Directional Microphones – Two microphones on the hearing aids work together to give preference to sounds in front of the wearer and reduces sound, especially noise, from behind the wearer. This technology has been proven in research to improve speech understanding in background noise. In some more sophisticated digital hearing aids, the focus point for speech can be configured to be to the right, left or behind the person. This enhances listening benefit in difficult situations, such as the car.

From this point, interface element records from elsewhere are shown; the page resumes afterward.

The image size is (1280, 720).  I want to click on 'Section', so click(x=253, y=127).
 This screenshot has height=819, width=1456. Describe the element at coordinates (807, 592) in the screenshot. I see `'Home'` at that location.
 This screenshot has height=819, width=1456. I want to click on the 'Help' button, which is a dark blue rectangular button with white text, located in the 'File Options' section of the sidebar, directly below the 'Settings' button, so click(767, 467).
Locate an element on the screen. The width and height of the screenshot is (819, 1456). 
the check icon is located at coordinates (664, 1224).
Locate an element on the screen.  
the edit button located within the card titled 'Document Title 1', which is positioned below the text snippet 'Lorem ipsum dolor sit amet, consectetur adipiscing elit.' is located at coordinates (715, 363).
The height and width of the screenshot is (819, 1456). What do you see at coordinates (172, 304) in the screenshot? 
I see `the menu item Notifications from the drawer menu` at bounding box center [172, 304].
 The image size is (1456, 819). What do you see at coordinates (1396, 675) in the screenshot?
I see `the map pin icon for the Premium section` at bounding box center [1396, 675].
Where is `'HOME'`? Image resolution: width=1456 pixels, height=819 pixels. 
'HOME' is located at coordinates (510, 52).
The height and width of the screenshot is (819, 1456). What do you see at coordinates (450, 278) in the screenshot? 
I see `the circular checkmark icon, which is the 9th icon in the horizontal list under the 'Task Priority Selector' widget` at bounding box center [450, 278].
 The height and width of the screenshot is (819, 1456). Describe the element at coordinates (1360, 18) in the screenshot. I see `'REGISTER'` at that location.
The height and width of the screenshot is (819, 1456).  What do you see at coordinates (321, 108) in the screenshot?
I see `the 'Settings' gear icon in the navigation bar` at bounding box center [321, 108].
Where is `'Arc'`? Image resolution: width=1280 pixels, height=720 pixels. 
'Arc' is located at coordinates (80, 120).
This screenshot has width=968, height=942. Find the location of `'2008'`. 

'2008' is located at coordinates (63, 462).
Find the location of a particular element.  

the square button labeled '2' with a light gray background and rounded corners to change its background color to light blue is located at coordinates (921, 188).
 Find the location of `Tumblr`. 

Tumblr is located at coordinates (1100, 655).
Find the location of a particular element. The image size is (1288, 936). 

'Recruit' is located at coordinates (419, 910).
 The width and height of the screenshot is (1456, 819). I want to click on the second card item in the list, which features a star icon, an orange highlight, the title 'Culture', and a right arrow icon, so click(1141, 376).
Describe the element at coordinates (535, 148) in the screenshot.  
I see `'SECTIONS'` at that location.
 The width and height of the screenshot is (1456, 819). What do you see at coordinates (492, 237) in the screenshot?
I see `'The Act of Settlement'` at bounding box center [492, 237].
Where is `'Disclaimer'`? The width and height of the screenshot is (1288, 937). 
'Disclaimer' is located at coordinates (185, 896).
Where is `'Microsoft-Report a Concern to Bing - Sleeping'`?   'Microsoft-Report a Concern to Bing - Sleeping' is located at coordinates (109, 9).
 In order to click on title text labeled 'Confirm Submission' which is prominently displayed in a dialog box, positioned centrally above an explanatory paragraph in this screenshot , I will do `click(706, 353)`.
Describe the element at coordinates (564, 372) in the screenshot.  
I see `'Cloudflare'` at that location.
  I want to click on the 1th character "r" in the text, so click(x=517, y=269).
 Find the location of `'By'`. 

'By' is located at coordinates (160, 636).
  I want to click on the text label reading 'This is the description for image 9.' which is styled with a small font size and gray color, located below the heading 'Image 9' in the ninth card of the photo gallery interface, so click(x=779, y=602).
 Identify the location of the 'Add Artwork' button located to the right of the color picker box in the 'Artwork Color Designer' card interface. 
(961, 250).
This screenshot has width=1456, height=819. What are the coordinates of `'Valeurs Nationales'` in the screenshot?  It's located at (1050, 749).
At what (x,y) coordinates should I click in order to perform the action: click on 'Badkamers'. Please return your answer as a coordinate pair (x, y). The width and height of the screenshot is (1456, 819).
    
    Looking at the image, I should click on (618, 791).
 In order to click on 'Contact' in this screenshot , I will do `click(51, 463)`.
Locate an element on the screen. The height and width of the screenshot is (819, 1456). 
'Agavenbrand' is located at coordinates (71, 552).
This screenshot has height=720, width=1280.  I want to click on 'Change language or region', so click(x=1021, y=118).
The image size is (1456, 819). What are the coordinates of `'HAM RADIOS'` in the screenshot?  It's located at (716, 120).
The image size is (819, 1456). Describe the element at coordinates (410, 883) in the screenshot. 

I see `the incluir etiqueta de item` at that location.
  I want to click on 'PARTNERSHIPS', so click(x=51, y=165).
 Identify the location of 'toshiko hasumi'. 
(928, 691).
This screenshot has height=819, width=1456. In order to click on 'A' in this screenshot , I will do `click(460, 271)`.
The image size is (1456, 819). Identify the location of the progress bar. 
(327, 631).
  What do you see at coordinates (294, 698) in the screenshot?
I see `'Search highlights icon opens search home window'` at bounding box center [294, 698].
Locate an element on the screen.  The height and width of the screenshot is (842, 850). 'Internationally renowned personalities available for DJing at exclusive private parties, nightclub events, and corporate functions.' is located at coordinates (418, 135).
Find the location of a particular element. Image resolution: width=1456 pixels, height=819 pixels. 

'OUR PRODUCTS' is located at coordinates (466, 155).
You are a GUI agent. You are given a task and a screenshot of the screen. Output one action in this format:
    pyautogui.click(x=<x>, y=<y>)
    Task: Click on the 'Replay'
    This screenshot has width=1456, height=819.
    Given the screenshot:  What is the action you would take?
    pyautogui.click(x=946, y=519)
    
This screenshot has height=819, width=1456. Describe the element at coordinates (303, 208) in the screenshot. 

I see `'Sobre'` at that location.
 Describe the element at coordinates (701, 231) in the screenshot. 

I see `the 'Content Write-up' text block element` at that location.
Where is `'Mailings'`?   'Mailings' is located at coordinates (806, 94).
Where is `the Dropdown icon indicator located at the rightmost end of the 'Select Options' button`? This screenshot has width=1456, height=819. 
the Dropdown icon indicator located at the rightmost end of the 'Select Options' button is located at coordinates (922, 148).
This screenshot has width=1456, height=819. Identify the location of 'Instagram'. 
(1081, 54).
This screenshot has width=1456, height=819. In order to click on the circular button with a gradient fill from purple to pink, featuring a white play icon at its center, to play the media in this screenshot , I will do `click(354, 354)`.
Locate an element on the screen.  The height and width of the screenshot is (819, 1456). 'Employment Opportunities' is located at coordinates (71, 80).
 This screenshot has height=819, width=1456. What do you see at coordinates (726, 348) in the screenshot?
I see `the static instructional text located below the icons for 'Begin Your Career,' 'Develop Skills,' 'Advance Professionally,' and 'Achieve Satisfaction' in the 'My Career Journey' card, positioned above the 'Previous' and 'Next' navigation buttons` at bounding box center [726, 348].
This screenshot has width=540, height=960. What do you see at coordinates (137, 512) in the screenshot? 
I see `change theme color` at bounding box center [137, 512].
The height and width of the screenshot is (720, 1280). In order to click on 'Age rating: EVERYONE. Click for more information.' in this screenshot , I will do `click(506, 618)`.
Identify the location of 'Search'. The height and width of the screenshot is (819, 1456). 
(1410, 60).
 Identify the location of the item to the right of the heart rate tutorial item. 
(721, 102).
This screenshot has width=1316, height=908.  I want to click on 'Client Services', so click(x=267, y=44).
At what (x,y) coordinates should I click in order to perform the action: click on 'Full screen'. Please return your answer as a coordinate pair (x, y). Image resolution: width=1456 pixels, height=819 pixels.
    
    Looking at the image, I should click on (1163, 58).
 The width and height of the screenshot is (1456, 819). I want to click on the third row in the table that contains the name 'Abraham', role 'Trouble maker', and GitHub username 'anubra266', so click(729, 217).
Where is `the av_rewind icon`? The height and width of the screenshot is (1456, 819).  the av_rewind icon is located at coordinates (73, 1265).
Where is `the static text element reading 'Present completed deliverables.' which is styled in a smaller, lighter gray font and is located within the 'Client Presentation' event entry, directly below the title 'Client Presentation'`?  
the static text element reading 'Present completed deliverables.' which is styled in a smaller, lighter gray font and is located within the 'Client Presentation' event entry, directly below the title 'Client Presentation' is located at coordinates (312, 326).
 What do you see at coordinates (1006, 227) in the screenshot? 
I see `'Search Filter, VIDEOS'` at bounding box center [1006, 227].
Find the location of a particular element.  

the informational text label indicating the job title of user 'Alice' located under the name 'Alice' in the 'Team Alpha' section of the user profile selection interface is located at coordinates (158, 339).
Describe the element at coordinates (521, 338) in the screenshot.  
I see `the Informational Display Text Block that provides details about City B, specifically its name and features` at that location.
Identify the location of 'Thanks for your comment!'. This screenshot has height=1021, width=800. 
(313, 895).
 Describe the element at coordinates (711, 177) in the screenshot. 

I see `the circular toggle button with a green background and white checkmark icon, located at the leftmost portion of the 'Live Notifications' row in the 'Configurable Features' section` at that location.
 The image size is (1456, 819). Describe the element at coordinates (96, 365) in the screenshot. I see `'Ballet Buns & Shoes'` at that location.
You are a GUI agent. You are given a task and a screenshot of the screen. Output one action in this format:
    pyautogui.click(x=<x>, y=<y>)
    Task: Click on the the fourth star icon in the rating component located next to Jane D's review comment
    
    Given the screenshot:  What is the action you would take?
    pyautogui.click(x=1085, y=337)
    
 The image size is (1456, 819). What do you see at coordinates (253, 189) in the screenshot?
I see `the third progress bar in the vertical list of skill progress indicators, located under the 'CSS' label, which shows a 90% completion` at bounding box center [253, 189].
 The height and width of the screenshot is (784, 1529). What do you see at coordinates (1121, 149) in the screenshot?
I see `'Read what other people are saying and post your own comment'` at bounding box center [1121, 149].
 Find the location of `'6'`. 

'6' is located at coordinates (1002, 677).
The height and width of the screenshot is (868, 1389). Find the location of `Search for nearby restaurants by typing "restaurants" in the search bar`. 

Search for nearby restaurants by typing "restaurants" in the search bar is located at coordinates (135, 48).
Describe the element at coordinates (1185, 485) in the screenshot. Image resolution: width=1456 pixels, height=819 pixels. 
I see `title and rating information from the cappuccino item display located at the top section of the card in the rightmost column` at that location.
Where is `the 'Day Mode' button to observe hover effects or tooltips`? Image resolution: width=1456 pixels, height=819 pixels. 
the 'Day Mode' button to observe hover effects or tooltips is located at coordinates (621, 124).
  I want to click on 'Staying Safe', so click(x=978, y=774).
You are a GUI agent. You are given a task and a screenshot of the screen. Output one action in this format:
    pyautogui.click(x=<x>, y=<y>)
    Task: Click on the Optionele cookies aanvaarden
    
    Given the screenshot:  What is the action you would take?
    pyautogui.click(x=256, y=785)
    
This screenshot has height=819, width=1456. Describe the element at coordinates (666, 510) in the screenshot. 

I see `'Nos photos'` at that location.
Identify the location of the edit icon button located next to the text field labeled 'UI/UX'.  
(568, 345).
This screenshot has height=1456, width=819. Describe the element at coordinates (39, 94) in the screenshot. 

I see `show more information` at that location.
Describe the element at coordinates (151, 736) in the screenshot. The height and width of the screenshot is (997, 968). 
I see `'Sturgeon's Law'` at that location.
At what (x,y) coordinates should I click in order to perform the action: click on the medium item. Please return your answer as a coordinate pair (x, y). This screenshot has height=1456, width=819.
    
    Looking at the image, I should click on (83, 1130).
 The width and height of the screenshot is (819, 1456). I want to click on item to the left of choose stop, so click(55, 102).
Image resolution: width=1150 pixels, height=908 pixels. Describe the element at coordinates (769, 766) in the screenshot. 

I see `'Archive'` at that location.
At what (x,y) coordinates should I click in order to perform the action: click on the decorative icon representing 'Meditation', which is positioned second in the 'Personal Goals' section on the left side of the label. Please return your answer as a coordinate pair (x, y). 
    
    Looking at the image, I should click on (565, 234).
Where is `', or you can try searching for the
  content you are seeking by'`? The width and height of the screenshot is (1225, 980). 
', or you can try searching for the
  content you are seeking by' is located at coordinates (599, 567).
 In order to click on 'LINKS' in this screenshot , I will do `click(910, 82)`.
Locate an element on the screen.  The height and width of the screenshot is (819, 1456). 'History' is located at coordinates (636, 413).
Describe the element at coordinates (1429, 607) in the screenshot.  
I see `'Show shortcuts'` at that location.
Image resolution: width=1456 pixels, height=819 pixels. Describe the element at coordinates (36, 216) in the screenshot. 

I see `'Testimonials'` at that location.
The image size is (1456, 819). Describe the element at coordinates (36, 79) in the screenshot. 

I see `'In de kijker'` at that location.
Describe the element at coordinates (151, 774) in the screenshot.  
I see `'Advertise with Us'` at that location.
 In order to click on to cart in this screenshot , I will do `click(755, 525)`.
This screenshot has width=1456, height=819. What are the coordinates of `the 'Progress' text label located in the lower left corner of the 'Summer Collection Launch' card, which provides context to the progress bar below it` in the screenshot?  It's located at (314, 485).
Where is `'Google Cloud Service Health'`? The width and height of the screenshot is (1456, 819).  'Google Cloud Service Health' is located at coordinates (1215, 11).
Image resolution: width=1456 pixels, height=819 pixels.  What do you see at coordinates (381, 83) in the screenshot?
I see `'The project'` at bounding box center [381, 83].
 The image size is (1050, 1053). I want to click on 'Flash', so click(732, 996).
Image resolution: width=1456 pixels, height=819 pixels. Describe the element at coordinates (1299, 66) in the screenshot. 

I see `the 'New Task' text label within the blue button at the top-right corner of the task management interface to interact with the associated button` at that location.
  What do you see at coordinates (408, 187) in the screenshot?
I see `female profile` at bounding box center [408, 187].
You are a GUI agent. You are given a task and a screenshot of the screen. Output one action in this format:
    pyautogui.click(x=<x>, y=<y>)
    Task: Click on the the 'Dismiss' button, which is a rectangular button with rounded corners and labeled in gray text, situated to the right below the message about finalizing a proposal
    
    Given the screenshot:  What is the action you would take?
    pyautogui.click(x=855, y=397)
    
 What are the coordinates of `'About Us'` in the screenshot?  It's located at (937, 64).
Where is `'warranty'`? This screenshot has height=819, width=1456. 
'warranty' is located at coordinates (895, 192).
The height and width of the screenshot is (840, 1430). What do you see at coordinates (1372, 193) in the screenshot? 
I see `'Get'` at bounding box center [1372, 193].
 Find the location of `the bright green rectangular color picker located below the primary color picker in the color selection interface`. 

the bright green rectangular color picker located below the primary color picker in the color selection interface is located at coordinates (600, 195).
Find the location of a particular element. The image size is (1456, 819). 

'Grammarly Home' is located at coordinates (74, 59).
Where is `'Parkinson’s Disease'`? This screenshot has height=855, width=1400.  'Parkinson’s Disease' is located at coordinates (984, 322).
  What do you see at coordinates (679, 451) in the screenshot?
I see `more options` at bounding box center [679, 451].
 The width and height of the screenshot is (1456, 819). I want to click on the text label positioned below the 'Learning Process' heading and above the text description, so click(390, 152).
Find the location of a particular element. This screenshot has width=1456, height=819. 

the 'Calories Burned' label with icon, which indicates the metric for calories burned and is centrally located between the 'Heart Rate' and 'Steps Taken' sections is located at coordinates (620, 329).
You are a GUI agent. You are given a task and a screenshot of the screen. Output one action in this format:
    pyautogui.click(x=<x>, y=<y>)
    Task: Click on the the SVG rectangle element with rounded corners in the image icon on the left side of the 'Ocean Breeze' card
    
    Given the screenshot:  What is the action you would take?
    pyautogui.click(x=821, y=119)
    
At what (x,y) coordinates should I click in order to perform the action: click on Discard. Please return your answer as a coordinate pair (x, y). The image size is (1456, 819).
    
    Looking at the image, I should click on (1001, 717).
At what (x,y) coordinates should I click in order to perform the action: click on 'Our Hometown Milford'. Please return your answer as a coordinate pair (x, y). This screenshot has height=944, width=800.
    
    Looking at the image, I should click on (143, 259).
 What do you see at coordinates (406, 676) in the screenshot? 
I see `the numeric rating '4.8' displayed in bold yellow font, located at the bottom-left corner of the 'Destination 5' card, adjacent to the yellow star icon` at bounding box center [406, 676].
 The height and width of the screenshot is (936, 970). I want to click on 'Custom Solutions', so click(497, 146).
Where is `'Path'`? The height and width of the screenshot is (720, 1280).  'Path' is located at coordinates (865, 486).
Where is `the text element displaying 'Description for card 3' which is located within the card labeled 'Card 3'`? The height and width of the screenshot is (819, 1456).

Noise Reduction – Determines if signal contains unwanted background noise and reduces the level of background noise if present. This noise reduction circuitry is most effective in squelching a steady-state noise, which has a different acoustical envelope or “signature” than speech, such as road noise or a fan. The outcome of this specialized noise reduction circuitry is that the background noise is less annoying, and the user’s listening comfort is improved in noisy situations.

Feedback Management – Reduces or eliminates whistling that can occur with hearing aid use. The advanced digital technology eliminates any whistling from the hearing aid without compromising volume or sound quality.

Wind Noise Reduction – Reduces the noise created from wind blowing across the hearing aid’s microphone(s). This is designed to improve comfort for people who spend a lot of time outdoors.

Data Logging/Learning – The ability of the hearing aid to track and learn the hearing aid user’s preferences in various listening environments. This information can assist the Audiologist in making future programming adjustments and allows the hearing aid to adapt to the user’s preferences.

Bluetooth Interface – Establishes a wireless connection between hearing aids and Bluetooth compatible devices such as cell phones, computers, televisions, remote microphones, etc.